▶ **Work instruction**: Go over the records and copy every line with the string "will".

== Data for analysis

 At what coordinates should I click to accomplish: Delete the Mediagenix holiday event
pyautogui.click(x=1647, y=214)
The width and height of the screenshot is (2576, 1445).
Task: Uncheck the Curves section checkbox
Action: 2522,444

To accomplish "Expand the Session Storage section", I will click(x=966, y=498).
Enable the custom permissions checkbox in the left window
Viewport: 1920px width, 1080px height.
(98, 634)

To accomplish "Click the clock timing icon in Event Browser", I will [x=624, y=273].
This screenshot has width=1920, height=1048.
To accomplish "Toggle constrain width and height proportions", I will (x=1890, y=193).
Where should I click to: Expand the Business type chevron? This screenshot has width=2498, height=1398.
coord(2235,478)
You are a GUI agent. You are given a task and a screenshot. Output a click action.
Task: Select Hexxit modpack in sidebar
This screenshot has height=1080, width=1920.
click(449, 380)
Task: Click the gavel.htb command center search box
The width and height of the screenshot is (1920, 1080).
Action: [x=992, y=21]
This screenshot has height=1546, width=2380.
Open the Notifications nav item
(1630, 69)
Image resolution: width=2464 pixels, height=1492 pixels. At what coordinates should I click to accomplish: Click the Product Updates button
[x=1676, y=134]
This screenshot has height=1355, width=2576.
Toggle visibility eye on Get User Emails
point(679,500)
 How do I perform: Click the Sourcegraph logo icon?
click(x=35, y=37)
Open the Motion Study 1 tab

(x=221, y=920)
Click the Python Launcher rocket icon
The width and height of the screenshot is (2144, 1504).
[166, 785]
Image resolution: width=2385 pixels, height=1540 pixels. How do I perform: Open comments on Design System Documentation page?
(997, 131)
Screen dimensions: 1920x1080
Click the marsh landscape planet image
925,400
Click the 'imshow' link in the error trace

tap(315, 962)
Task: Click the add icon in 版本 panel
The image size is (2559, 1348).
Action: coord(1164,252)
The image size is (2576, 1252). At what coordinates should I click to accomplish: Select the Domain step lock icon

====

▶ **Finished task**:
To accomplish "Expand the Session Storage section", I will click(x=966, y=498).
To accomplish "Click the clock timing icon in Event Browser", I will [x=624, y=273].
To accomplish "Toggle constrain width and height proportions", I will (x=1890, y=193).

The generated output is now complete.